Quinn no tenía tiempo para relaciones duraderas. Había tenido relaciones con unas cuantas mujeres a lo largo de los años, pero eran episodios breves. Ninguna podía compararse con Miranda. Algunas eran más guapas, otras más inteligentes, pero ninguna era Miranda. Su chispa. Su fuerza. Ella.
¿Qué habría pensado ella? ¿Por qué no podía responder a su pregunta? Él había esperado a que Miranda le saltara a la garganta que le gritara por haber tomado esa decisión en Quantico. No esperaba ver una emoción tan abierta y llena de deseo en sus ojos insondables.
¡Maldita sea! Quería seguirla, quería explicarle una vez más las razones de haberla apartado de la Academia. Ella quería centrarse en opinión del psiquiatra, en su obsesión con el Carnicero, pero eso era solo una parte de su razonamiento. Si hubiera sido solo por el psiquiatra, Quinn nunca se habría mostrado de acuerdo para que la apartaran del programa.
Lo que Miranda nunca había entendido, y era evidente que él tampoco conseguía hacerle entender, era que los motivos por los que aspiraba a ser agente del FBI estaban mal planteados. Trabajar para el FBI no le daría lo que ella esperaba, y Quinn temía que entonces Miranda se sintiera fatal.
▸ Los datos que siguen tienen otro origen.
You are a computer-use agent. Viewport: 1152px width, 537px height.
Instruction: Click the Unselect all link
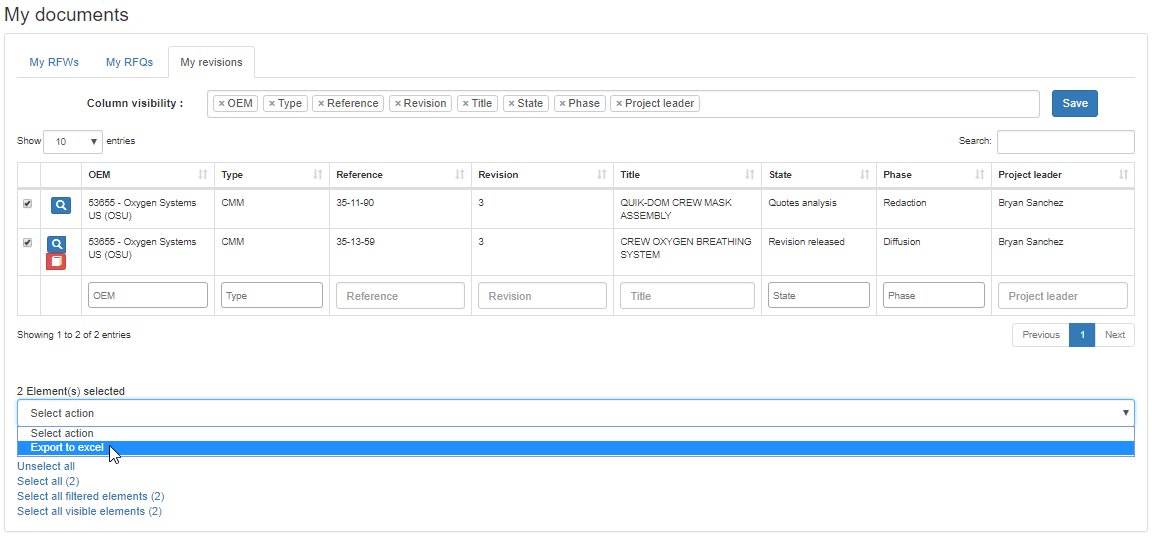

Quizás hubiera sido preferible dejar que se sintiera así. Pero la amaba demasiado, y Miranda era una persona demasiado leal; no podía abandonarla cuando se diera cuenta de que idealizaba la profesión de agente del FBI.
Para decirlo alto y claro, Miranda quería ser agente del FBI para tener la autoridad de perseguir al Carnicero. No se habría sentido satisfecha trabajando en Florida, por ejemplo, o en Maine o en California, a menos que el Carnicero comenzara a cazar en uno de esos estados. Y era muy probable que la hubieran asignado al escuadrón de robos o al de corrupción política, experiencias que no le ayudarían en lo más mínimo a enfrentarse con sus demonios.
Quinn albergaba la esperanza de que, al cabo de un año, Miranda se habría dado cuenta de que no deseaba en absoluto convertirse en agente, o que habría superado la obsesión con el Carnicero y aceptaría cualquier tarea que le asignara la oficina.
Cerró los ojos, sin saber bien cómo pensar en el dolor y la rabia de Miranda hacia él. Durante unos minutos, casi habían llegado a ese punto de confianza en que podría haber dicho cualquier cosa, y ella se habría abierto. Pero no habían llegado ahí, y él no sabía si algún día lo conseguirían. En cuanto él se acercaba demasiado, ella levantaba una barrera invisible.
A veces le daban ganas de sacudirla para que escuchara lo que tenía que decirle, para obligarla a no cuestionar todos sus motivos. Pero esa noche solo había deseado llevarla a la cama y estrecharla en sus brazos.
Si no se abría y hablaba con él, si ella no escuchaba lo que tenía que decir, quedaban pocas esperanzas de restaurar esa relación rota con la única mujer que había amado en toda su vida.